When Nike (NKE 0.22%) reported its fiscal 2025 first quarter financials on Oct. 1, the market wasn't pleased. The apparel and footwear giant withdrew guidance for the full year. And it even called off its investor day meeting, planning to schedule it later.
It's no wonder shares are down 6% since that announcement (as of Oct. 16). This has extended a streak of disappointing returns for shareholders over the past three years.
However, I think Nike has some positive traits to pay attention to. In fact, here are three must-know reasons for why investors should buy this consumer discretionary stock like there's no tomorrow.
1. New CEO
On Oct. 14, Nike brought in Elliott Hill to be its new CEO, taking over for John Donahoe. Hill, who worked at Nike for 32 years, rising up the ranks from intern to President of Consumer and Marketplace before retiring in 2020, has a tall task to turn around falling sales at the company.
A new CEO might typically add an element of uncertainty, as it's hard to judge early on what the focus will be for the direction of a particular business. But in this case, I believe it gives investors a reason to be hopeful.
Not many people know Nike inside and out like Hill does, thanks to his depth of experience working in various roles during his career. Plus, he can bring a fresh perspective that is desperately needed right now.
Hill should probably focus on two key priorities from the start. The first is product innovation. Nike needs to get back to introducing exciting new apparel and footwear offerings that consumers are drawn to and willing to spend on. Another area that needs help is finding the right balance between digital and wholesale channels. The good news is that Nike is fully in control when it comes to solving these internal problems.
2. Brand moat
Nike's economic moat is another clear reason to add this business to your portfolio. Companies that possess a moat have qualities that allow them to stand out from the competition. In this instance, Nike has one of the world's strongest brands. This is true even though a valid argument can be made that the brand has taken a hit in recent years.
However, Nike remains the leader in the global sportswear industry. This position has come about from decades of innovation, as well as marketing prowess to connect deeply with consumers. The result is a differentiated brand that has posted an average gross margin of 44.7% in the past 10 years, due primarily to the presence of pricing power.
Nike generates 67% of its revenue from the sale of footwear. If I wanted to start my own shoe company, it would be difficult to not only design and develop these labor-intensive products, but to also scale up manufacturing in order to lower costs. If I was successful in this regard, the next challenge would be convincing customers to buy these shoes. It would be an almost impossible task, which highlights the moat that Nike has created over the decades.
3. Cheap valuation
There's no denying that Nike continues to struggle. Consequently, investor sentiment is extremely negative. This is clear when looking at the valuation.
Shares currently trade at a price-to-earnings (P/E) ratio of 23.9. In the past decade, the stock's average P/E multiple is 37.6. So, shares have clearly fallen out of favor with investors.
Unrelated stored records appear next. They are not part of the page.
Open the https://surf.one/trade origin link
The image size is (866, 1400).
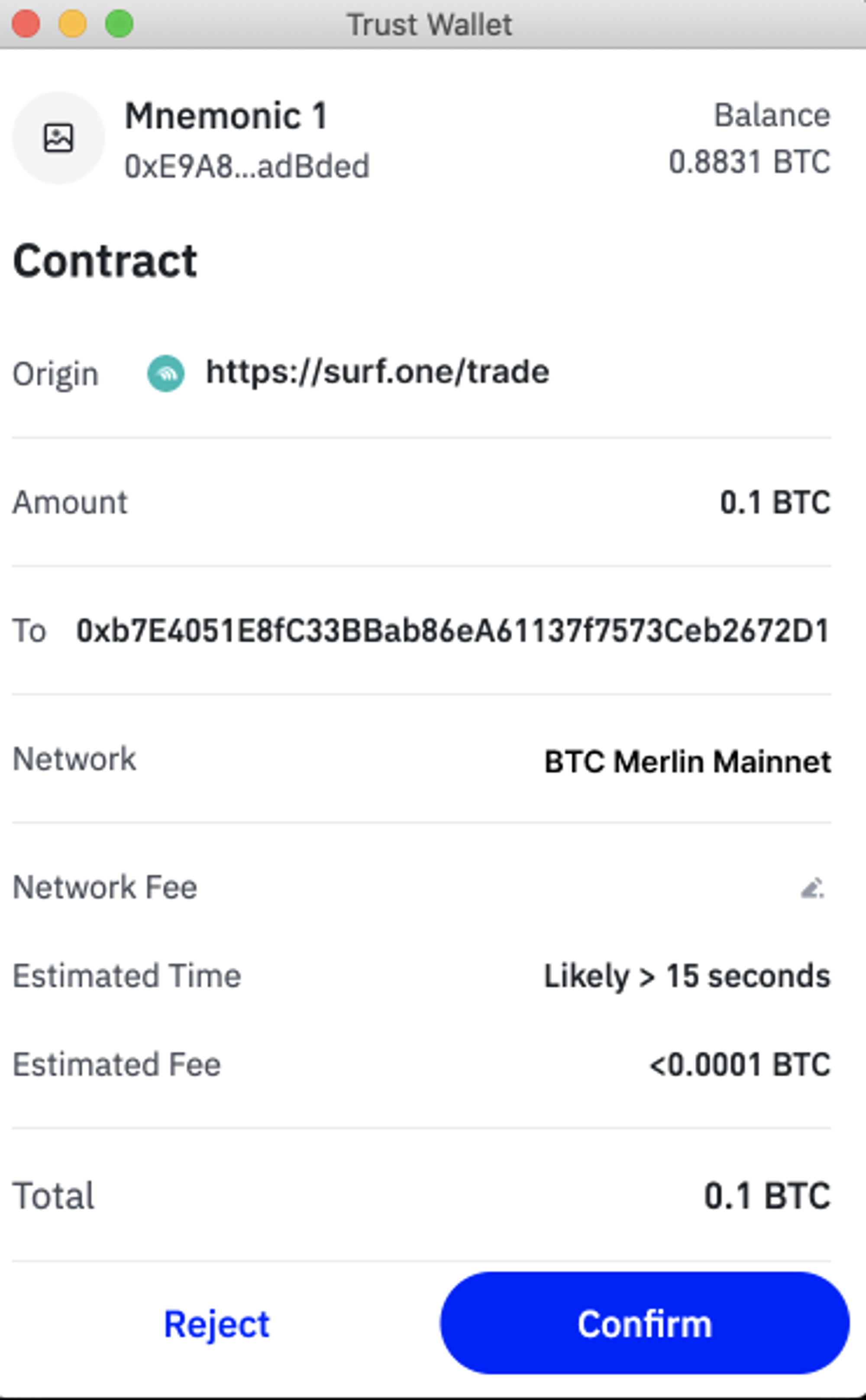pyautogui.click(x=378, y=372)
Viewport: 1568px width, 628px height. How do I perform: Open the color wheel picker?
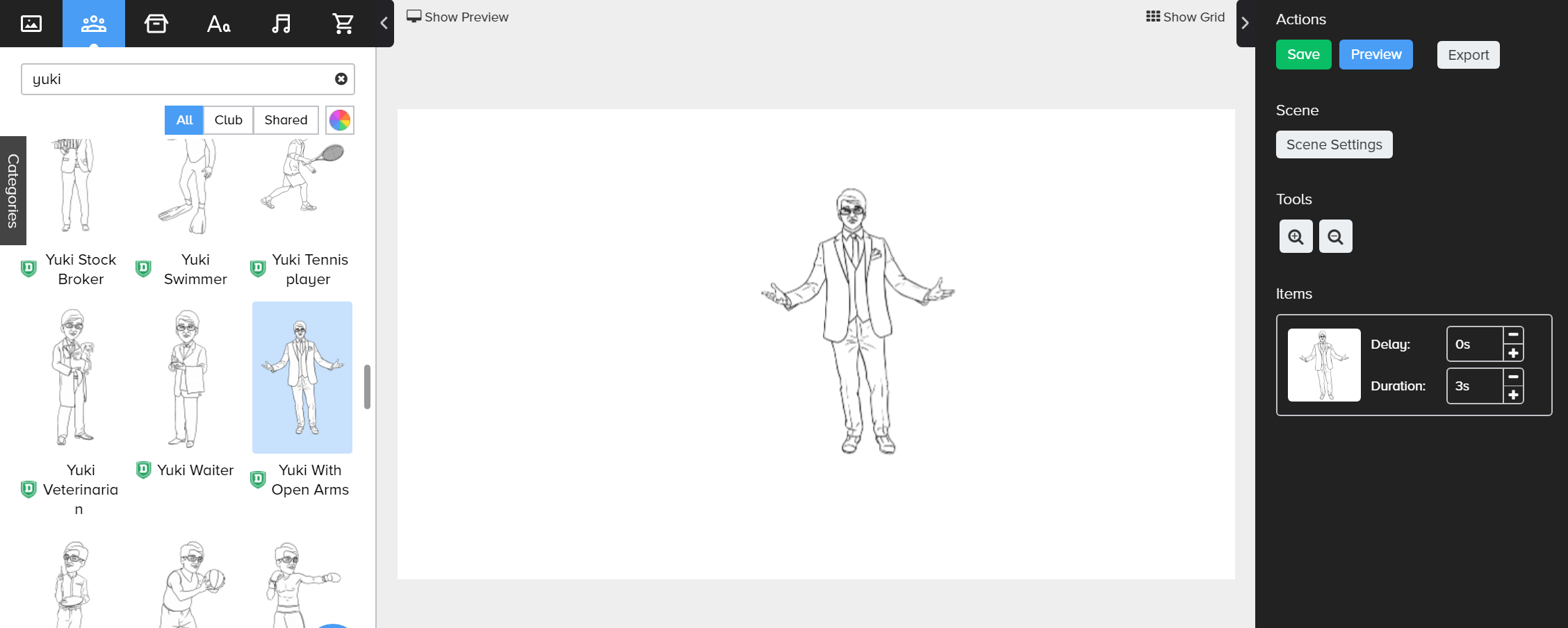click(x=340, y=120)
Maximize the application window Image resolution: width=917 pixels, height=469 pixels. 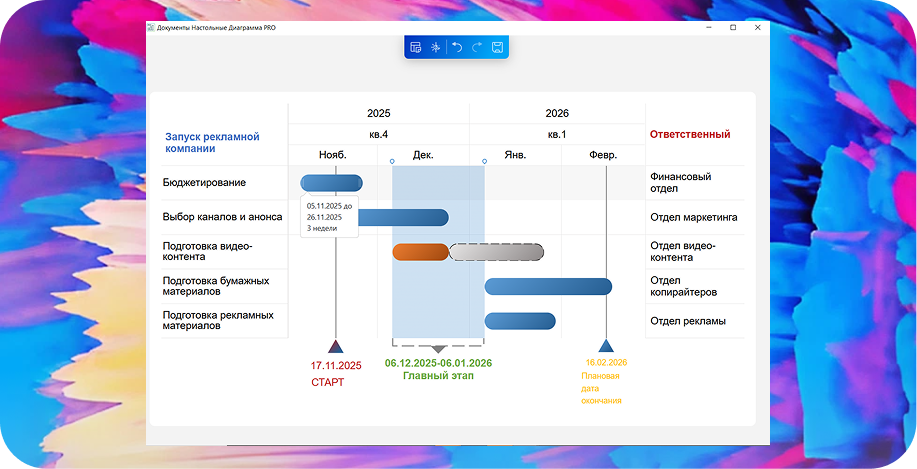click(733, 27)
It makes sense why, though. The market gravitates toward businesses that are firing on all cylinders, bidding up their valuations in the process as they pile in. The opposite is also true. When companies are dealing with issues, it adds uncertainty as to when things will improve. The natural inclination is to sell shares. But the result can often be an undervalued business.
Sure, it's difficult for investors to consider buying a stock that has fallen 47% in the past three years. However, Nike has some very compelling characteristics that should make it easy for patient, long-term shareholders to be very bullish on a positive outcome happening over the next few years.